Given exercise:
Can you transcribe the passage of the bugcheck forum thread below, starting at "For driver verifier" and ending at "need to follow.."?

-- Document excerpt start --

# The computer has rebooted from a bugcheck



## syedmcsa (Oct 18, 2011)

The computer has rebooted from a bugcheck. The bugcheck was: 0x000000e1 (0xfffff80001abc03c, 0x0000000000000002, 0xfffffa8004551b80, 0xfffffa8004551b80). A dump was saved in: C:\Windows\Minidump\Mini101711-02.dmp.

For this problem am getting frequently can you any give me the solution of this 

My OS Is Windows Server Standard 2008 64 Bit

Can U please help me on this 

Please find the bug.txt file also its taken from blue screen viewer and give me the solution on this

Syed Hasain


----------



## VirGnarus (Jun 28, 2010)

Can you please provide us a JCGriff Report? Also, if this is not a production server, please turn on Driver Verifier while we're trying to find the problem. Thanks.


----------



## syedmcsa (Oct 18, 2011)

VirGnarus said:


> Can you please provide us a JCGriff Report? Also, if this is not a production server, please turn on Driver Verifier while we're trying to find the problem. Thanks.



Hi,

As per your instruction please find the attachment of System Health Performance report & Windows_NT6_BSOD_jcgriff2 Report.... please guide further

Syed Hasain


----------



## syedmcsa (Oct 18, 2011)

syedmcsa said:


> Hi,
> 
> As per your instruction please find the attachment of System Health Performance report & Windows_NT6_BSOD_jcgriff2 Report.... please guide further
> OS - WIdows Server 2008 Standard *·* x86 (32-bit) or x64 ? : 64 Bit *·* What was original installed OS on system? : Windows Server 2008 Standard *·* Is the OS an OEM version (came pre-installed on system) or full retail version (YO purchased it from retailer)? : Original *·* Age of system (hardware) : May be 3 years *· *Age of OS installation - have you re-installed the OS? : 3 Years. i didnt reinstalled the os *· *CPU : Intel(R)Xeon(R) 2.33 GHz *· *Video Card *· *MotherBoard *· *Power Supply - brand & wattage *·* System Manufacturer : Assembled *·* Exact model number (if laptop, check label on bottom) : Assembled
> Syed Hasain


----------



## VirGnarus (Jun 28, 2010)

This is definitely a bad driver, so Driver Verifier should be able to certainly help in discovering it. Unfortunately the crashdumps themselves don't show much because they're minidumps and it looks like the faulting driver left the scene. Without Driver Verifier we won't be able to do much here.


----------



## syedmcsa (Oct 18, 2011)

VirGnarus said:


> This is definitely a bad driver, so Driver Verifier should be able to certainly help in discovering it. Unfortunately the crashdumps themselves don't show much because they're minidumps and it looks like the faulting driver left the scene. Without Driver Verifier we won't be able to do much here.


Thanks for your reply...

For driver verifier what is the steps are need to be done?? can u please guide me on this 

My OS is Windows Server 2008 Standrad Edition 64 bit. in this how can i take the restore point.? after driver verifier its not booting properly means what is the steps are i need to follow..

-- Document excerpt end --
-- Provided information start --

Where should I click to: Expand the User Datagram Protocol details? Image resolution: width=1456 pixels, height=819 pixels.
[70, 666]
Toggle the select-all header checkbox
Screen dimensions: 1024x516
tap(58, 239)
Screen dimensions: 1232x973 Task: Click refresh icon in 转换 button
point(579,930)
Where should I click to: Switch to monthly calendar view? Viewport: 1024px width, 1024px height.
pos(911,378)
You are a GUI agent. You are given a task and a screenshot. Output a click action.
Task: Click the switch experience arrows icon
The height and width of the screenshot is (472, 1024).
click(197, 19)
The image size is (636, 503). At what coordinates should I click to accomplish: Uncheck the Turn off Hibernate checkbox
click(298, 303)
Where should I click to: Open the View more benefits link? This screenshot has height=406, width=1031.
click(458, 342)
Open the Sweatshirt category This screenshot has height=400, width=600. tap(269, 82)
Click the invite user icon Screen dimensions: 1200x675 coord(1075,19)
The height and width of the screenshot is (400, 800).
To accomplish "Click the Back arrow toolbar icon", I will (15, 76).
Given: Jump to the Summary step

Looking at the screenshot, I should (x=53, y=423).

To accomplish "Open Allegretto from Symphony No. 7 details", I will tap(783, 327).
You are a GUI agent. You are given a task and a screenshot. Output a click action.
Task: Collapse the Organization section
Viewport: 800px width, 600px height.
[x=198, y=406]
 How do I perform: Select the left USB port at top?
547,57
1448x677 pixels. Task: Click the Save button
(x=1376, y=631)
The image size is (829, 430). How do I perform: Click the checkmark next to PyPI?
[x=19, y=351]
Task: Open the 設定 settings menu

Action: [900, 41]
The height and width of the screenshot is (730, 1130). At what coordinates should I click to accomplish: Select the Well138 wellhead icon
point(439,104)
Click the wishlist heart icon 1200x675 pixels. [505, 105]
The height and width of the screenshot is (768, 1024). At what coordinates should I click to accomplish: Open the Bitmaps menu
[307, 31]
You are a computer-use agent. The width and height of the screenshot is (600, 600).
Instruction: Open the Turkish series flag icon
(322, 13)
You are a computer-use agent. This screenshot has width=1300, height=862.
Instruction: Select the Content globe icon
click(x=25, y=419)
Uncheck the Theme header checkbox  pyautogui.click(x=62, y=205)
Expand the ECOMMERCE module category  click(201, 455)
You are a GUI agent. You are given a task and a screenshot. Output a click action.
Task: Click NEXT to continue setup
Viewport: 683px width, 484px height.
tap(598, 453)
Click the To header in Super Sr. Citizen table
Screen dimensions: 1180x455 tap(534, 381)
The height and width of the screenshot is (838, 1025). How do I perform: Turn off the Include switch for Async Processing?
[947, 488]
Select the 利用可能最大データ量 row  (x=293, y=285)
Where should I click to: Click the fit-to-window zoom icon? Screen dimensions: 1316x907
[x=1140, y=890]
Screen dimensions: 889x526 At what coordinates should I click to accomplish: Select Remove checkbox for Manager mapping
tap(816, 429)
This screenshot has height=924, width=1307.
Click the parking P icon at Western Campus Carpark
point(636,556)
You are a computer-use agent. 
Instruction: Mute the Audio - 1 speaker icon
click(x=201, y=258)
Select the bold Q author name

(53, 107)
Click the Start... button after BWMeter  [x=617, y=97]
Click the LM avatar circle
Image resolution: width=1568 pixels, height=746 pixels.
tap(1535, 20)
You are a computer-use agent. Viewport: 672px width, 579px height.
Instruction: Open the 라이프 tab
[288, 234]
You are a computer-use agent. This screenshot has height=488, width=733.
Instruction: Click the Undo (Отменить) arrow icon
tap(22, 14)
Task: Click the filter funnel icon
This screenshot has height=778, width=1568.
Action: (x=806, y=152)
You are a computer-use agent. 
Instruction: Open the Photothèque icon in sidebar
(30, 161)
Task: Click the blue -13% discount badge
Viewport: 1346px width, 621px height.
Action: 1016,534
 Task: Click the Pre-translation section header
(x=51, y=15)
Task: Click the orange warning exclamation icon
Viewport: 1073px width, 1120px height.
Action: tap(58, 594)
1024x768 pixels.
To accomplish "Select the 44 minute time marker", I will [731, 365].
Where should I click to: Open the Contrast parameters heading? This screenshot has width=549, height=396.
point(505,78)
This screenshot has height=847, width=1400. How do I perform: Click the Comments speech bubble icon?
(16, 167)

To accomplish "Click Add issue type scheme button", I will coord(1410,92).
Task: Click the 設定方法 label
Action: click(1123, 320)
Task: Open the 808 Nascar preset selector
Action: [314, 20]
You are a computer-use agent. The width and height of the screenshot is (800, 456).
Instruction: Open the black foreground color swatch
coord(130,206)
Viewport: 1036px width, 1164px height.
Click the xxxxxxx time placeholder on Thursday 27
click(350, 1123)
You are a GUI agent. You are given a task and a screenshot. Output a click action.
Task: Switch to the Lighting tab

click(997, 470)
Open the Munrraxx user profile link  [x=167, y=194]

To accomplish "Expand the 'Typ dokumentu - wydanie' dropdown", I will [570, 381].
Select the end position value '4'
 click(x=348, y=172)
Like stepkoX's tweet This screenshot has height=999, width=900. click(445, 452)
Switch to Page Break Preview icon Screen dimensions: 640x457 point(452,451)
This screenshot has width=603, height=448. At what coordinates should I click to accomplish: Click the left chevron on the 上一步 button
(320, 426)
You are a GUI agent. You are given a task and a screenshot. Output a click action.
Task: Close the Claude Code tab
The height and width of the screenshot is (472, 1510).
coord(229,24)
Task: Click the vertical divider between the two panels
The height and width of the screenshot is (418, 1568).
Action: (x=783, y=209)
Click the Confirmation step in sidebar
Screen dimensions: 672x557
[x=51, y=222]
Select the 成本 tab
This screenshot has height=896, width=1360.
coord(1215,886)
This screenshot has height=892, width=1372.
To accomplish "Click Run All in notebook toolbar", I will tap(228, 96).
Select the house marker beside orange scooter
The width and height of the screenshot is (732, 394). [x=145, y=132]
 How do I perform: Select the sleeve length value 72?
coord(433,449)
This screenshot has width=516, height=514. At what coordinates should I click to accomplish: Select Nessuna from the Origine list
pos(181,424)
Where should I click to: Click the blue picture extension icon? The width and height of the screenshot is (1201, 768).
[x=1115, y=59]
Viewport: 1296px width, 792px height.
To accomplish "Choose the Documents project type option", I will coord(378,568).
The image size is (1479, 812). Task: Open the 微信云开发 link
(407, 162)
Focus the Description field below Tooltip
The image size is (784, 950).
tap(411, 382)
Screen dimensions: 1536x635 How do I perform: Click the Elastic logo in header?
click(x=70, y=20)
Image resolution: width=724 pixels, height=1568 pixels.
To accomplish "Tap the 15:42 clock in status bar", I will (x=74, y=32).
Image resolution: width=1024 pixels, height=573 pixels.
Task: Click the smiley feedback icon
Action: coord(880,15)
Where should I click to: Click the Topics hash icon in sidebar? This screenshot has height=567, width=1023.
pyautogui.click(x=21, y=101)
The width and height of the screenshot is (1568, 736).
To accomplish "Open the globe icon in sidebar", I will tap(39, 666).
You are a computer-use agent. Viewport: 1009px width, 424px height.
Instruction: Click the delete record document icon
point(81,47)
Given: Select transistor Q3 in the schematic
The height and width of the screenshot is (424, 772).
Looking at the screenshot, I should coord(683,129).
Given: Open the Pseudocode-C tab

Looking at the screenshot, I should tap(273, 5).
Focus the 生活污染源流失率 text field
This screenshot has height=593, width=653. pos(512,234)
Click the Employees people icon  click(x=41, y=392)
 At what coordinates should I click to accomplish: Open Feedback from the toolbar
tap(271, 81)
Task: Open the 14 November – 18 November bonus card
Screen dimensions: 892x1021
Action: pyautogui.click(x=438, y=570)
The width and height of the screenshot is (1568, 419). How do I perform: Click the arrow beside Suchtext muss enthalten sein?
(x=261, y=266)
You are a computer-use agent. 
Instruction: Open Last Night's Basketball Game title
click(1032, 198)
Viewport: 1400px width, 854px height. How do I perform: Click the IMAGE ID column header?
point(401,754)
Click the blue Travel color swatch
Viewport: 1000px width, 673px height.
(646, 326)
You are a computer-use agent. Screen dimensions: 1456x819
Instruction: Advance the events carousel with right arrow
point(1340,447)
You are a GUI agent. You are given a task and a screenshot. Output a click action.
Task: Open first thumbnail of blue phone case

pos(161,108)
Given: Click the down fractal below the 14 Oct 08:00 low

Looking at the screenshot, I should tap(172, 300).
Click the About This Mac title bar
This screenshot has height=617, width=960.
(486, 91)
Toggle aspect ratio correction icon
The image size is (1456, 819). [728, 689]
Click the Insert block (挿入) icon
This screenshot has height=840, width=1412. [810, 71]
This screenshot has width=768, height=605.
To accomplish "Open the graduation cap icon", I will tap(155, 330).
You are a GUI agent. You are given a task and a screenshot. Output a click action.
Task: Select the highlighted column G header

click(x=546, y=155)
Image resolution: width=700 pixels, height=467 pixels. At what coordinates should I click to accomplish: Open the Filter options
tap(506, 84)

-- Provided information end --

Task answer:
For driver verifier what is the steps are need to be done?? can u please guide me on this 

My OS is Windows Server 2008 Standrad Edition 64 bit. in this how can i take the restore point.? after driver verifier its not booting properly means what is the steps are i need to follow..